PARA FERNANDA, COM AMOR

“Querida Fernanda: sinto um vazio tão sem escalas que, a sós comigo, me pego em péssima companhia. Se nós éramos, por que não somos? Será que amar é algo assim tão infância: fugaz e arrufável? Tudo bem, eu deveria ter dito que te amava (te amo) mais vezes, ou beijar tuas mãos, ou te mandar flores, ou um Cd de Piaf, ou... Deus, Deus! Se as lágrimas lavam a alma, porque a minha está tão suja, tão dorida?

Ainda ontem passei pela loja de brinquedos. Talvez eu compre aquele urso de pelúcia que daríamos à onírica Maria Luíza. Ela que não chegou a ser. Mas que foi matéria de sonhos. Ou talvez visite tua mãe. Ela saberia me dizer algo sobre tudo isso, saberia me dar paz entre um gole e outro de café?

Por que você sempre escova os cabelos onze vezes para cada lado? Por que teu corpo cheira à essências exóticas? E o teu sorriso? Por que ele é sempre assim, aberto para a vida?

Você é feita de diminutivos que são quase fetiches. Teus pequenos erros de português, tuas pequenas mãos, teu pequeno mundo. Por que, então, teu coração sem horizontes? Esse coração que asperge gotas salgadas em teu rosto, por meio dos teus olhos aquosos, tão puros, ao me enquadrarem na animalidade do cio.

Seria tão fácil te fazer e te ver feliz! Seria tão simples continuar a sorrir com você e para você. Ver as pequenas covinhas na tua face um pouco rosada, tão encabulada depois do primeiro beijo, no aniversário de tua prima, naquele sorriso algo encabulado, algo realizado.

Então por que não me pude agarrar a você e me pôr a salvo da correnteza? Por que procurei em outras camas e bocas o que me sobejava em tua entrega silenciosa?

Deve ser uma forma refinada de masoquismo sádico. Fazer sofrer. Sofrer fazendo.

Como te pedir perdão? Como te trazer de novo para casa, com teus vestidos leves, teu cartão de crédito do shopping e a tua alma coroada de flores?

Como te ver chorando em Titanic? Ou cantando uma música de Tina Turner sem saber inglês?

Como te ver se vestindo para que eu a pudesse despir, antes do abraço que consome, que devora?

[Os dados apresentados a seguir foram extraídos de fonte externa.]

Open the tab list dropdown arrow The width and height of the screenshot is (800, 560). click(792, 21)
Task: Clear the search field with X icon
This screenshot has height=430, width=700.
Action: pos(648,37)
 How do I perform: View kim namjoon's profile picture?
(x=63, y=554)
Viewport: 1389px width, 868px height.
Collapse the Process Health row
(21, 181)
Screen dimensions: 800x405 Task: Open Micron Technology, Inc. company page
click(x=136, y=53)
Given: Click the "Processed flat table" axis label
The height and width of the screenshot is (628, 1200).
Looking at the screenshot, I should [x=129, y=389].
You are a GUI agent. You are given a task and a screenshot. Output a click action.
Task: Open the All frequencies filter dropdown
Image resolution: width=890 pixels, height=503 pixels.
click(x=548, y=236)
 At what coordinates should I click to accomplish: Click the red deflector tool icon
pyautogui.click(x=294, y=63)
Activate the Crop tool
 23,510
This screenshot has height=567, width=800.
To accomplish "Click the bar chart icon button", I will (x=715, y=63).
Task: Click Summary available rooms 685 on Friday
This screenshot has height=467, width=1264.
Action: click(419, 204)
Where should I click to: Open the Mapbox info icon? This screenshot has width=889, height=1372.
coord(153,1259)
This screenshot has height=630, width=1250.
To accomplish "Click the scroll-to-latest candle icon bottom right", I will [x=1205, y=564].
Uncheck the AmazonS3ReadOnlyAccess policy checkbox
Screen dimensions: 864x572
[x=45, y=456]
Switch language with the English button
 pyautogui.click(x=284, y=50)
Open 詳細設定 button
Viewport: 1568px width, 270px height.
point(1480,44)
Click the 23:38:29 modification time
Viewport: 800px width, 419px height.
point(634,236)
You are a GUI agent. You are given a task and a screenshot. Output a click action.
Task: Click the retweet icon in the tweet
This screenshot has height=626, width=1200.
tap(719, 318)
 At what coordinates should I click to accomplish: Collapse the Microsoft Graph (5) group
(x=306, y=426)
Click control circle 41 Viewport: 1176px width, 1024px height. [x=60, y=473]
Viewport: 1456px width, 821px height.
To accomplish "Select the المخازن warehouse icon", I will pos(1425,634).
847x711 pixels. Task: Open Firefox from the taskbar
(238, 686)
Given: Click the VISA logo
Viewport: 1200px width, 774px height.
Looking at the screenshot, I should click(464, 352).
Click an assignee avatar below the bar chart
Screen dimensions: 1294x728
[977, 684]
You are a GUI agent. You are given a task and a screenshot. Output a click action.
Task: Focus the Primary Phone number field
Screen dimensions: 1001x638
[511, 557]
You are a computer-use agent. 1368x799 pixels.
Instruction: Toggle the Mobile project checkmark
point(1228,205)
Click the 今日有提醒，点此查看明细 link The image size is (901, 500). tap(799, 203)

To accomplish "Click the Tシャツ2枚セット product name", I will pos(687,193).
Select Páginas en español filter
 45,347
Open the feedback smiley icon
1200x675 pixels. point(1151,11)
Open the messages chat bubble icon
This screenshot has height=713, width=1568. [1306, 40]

Como te ver tomando um sorvete de baunilha com chocolate, com pequenas manchas escuras na blusa branca e um sorriso brejeiro, esvoaçantemente infantil, a brincar-lhe no rosto?

Quisera te falar de novo, bem baixinho, no escuro acetinado que ainda ecoa delírios. Quisera te levar ao baile, ao luar, ao jardim, à galeria de arte, ao inferno... pois seríamos nós.

Quisera também te abraçar forte, quase Cro-magnon, mas sensível aos teus seios macios, ao teu corpo delicado, ao teu amor de menina.

Quisera te dar um beijo logo pela manhã, enquanto você inveja, sonhadora e despenteada, a coluna social do jornal. Ou te levar uma caixa de bombons com um cartão, no Dia dos Namorados. Mesmo que você não os coma devido à dieta, mas me abrace com um sorriso assim tão mulher.

Quisera ouvir teu riso divertido ao ver meu tapa-olho no baile à fantasia. Ou ao ouvir, jocosa, meus poemas repentinos e ocos. Toscos, banais, loas do absurdo.

Quisera que você estivesse em casa, pra me ouvir dizer, enfim, que não tenho como conceber a vida sem que eu possa cobrir seu sono inquieto na madrugada. Que nunca conseguirei dormir em outra mulher. Ou sonhar com ela. Ou ser e ter família.

Quisera principalmente, Fernanda, que você estivesse aqui para me ouvir dizer isso pessoalmente”

O homem acabou de ler a carta que tinha nas mãos e olhou para o rapaz magro, bem vestido, de olhos fundos. Pigarreou, meio sem jeito, antes de dizer:

- É uma carta bonita, moço. Mas não há como escrever tudo isso num epitáfio.

Os olhos do rapaz se fixaram por um instante na face barbada do administrador do cemitério e depois tornaram, vagos, para um ponto qualquer na tarde que partia, devagar:

- Não faz mal. Acho que... (O suspiro profundo do rapaz trouxe uma comoção constrangida ao servidor) Acho que eu só queria que ela soubesse...de alguma forma...

Pegando da carta, o jovem voltou sobre seus passos e se foi, lento e curvado, quase abstrato, enquanto, numa árvore perto dali, um passarinho emitia um canto cinzento, sonora solidão.